WINTER IN BOSTON.—A SEASON OF SEVERE LABOUR.—CONNECTION WITH GREFNE STREET SCHOOL, PROVIDENCE, R.I.—EDITORSHIP OF THE "DIAL."—MARGARET'S ESTIMATE OF ALLSTON'S PICTURES.

Margaret's removal was to Boston, where a twofold labour was before her. She was engaged to teach Latin and French in Mr. Alcott's school, then at the height of its prosperity, and intended also to form classes of young ladies who should study with her French, German, and Italian.

Mr. Alcott's educational theories did not altogether commend themselves to Margaret's judgment. They had in them, indeed, the germ of much that is to-day recognised as true and important. But Margaret considered him to be too much possessed with the idea of the unity of knowledge, too little aware of the complexities of instruction.

He, on the other hand, describes her "as a person clearly given to the boldest speculation, and of liberal and varied acquirements. Not wanting in imaginative power, she has the rarest good sense and discretion. The blending of sentiment and of wisdom in her is most remarkable, and her taste is as fine as her prudence. I think her the most brilliant talker of her day."

Margaret now passed through twenty-five weeks of incessant labour, suffering the while from her head, which she calls "a bad head," but which we should consider a most abused one.
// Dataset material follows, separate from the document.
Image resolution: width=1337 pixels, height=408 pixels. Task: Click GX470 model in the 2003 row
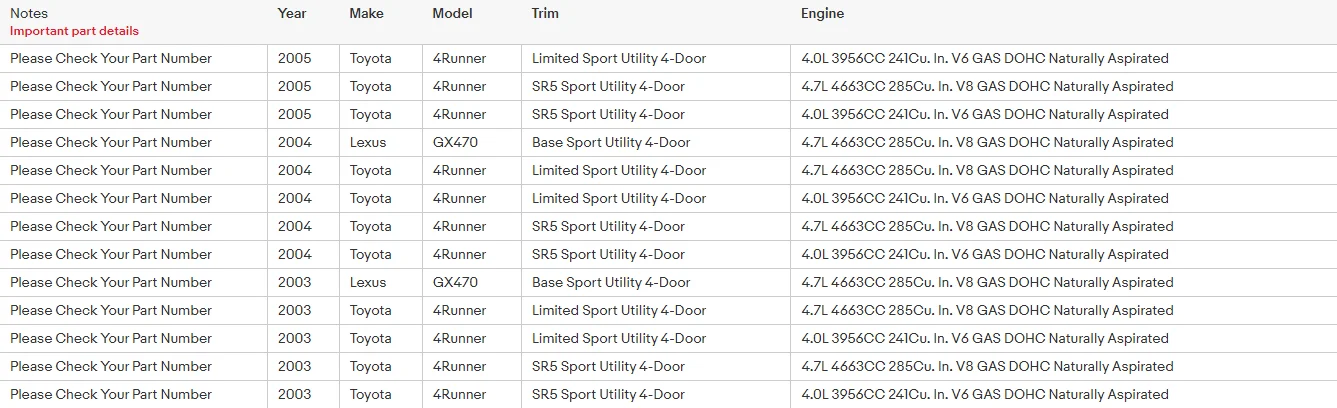(455, 282)
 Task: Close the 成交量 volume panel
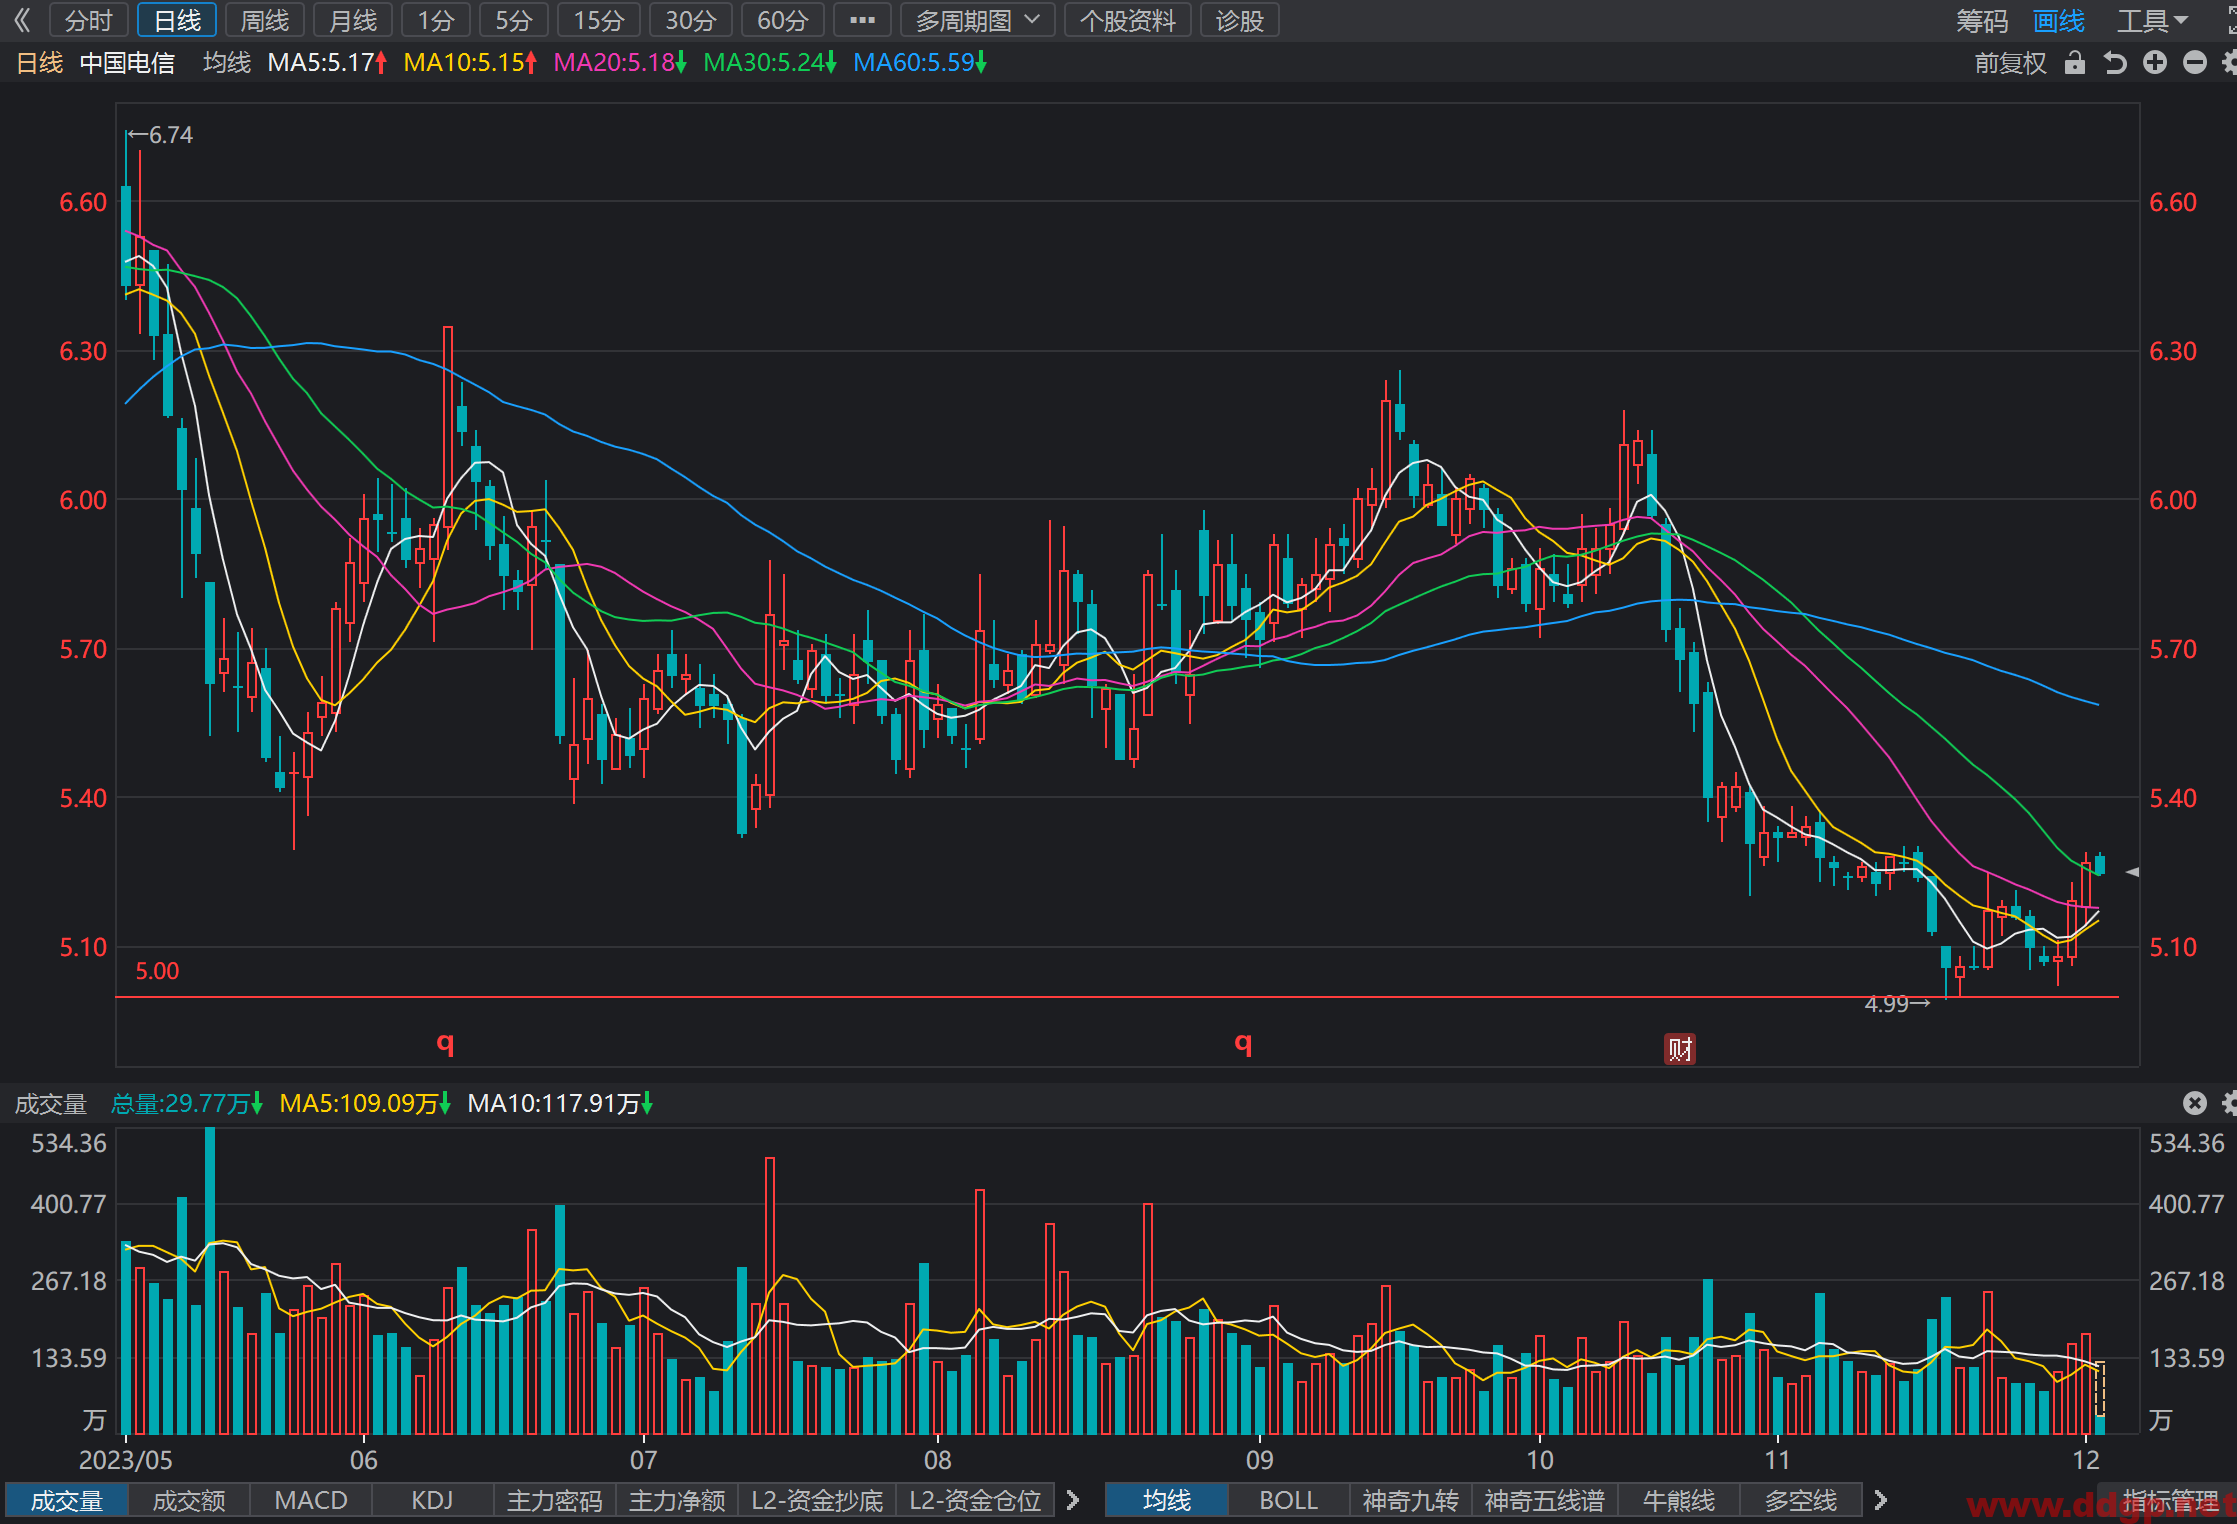coord(2195,1103)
Her retrospect of this period of toil is interesting, and with its severity she remembers also its value to her. Meeting with many disappointments at the outset, and feeling painfully the new circumstances which obliged her to make merchandise of her gifts and acquirements, she yet says that she rejoices over it all, "and would not have undertaken an iota less." Besides fulfilling her intention of self-support, she feels that she has gained in the power of attention, in self-command, and in the knowledge of methods of instruction, without in the least losing sight of the aims which had made hitherto the happiness and enthusiasm of her life.
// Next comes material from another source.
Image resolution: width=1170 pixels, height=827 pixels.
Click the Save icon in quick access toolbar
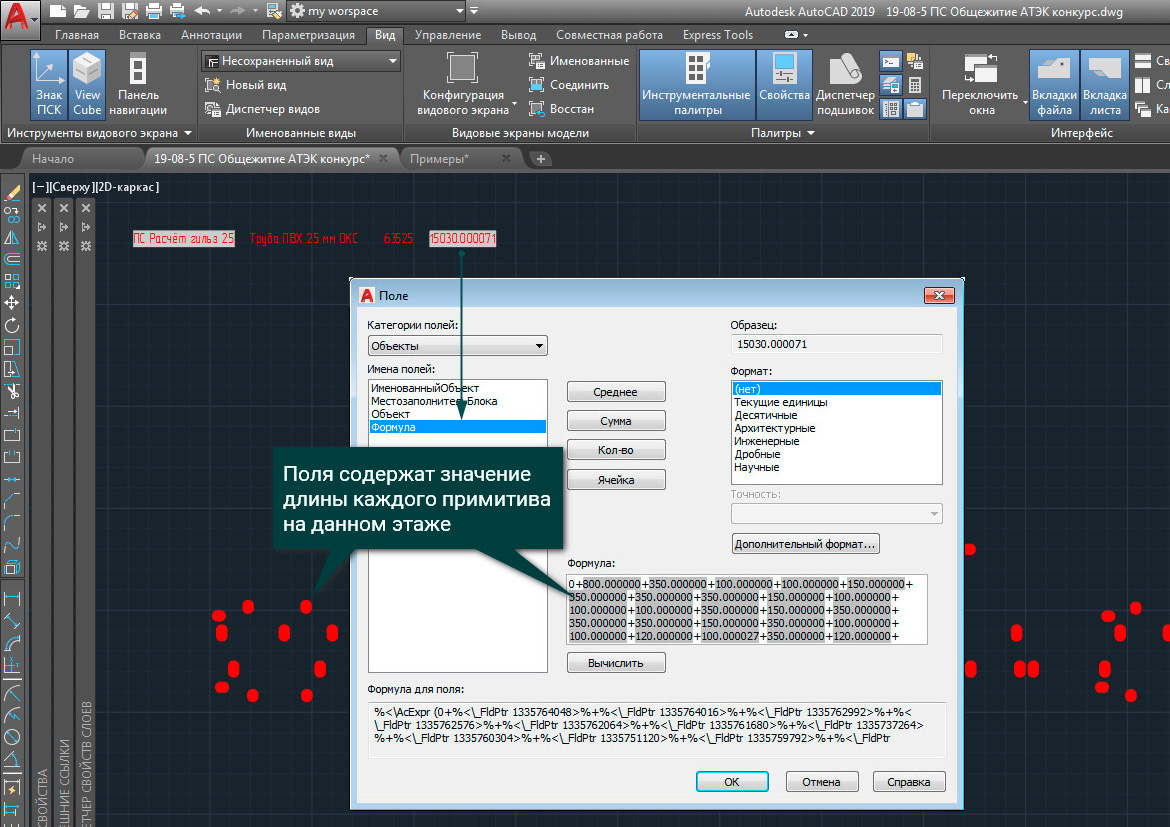pyautogui.click(x=108, y=11)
Here is, in brief, the tale of her winter's work.

To one class she gave elementary instruction in German, and that so efficiently that her pupils were able to read the language with ease at the end of three months. With another class she read, in twenty-four weeks, Schiller's Don Carlos, Artists, and Song of the Bell; Goethe's Herrman und Dorothea, Götz von Berlichingen, Iphigenia, first part of Faust, and Clavigo; Lessing's Nathan der Weise, Minna, and Emilia Galotti; parts of Tieck's Phantasus, and nearly all of the first volume of Richter's Titan.
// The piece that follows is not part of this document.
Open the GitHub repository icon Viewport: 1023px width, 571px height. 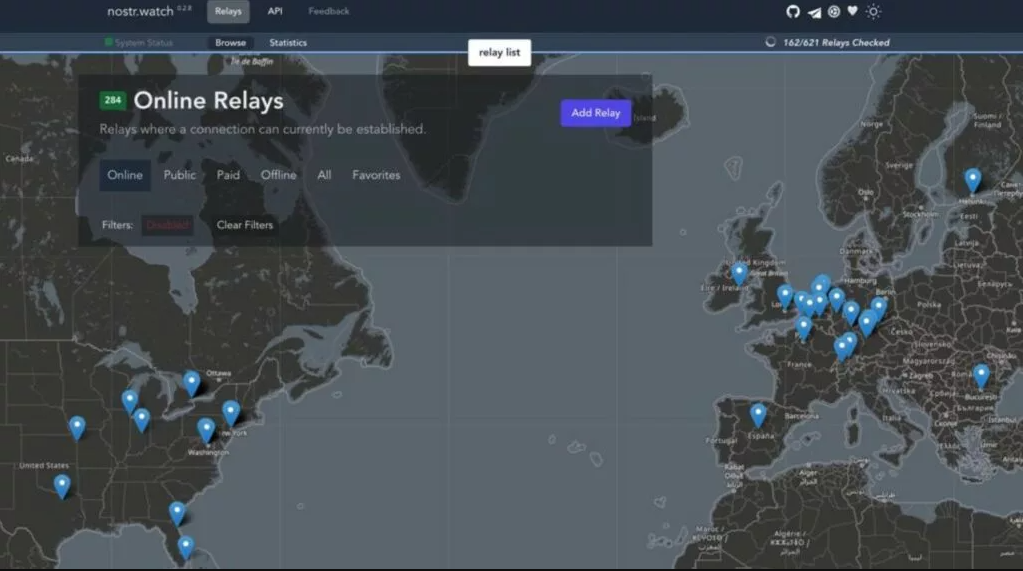tap(793, 12)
With the Italian class she read parts of Tasso, Petrarch, Ariosto, Alfieri, and the whole hundred cantos of Dante's Divina Commedia. Besides these classes she had also three private pupils, one of them a boy unable to use his eyes in study. She gave this child oral instruction in Latin, and read to him the History of England and Shakespeare's plays in connection. The lessons given by her in Mr. Alcott's school were, she says, valuable to her, but also very fatiguing.

Though already so much overtasked, Margaret found time and strength to devote one evening every week to the viva voce translation of German authors for Dr. Channing's benefit, rcading to him mostly from De Wette and Herder. Much conversation accompanied these readings, and Margaret confesses that she finds thercin much food for thought, while the Doctor's judgments appear to her deliberate, and his sympathies somewhat slow. She speaks of him as entirely without aby assumption of superiority towards her, and as trusting “to the elevation of his thoughts to keep him in his place." She also greatly enjoyed his preaching, the force and earnestness of which seemed to her to purge as by fire."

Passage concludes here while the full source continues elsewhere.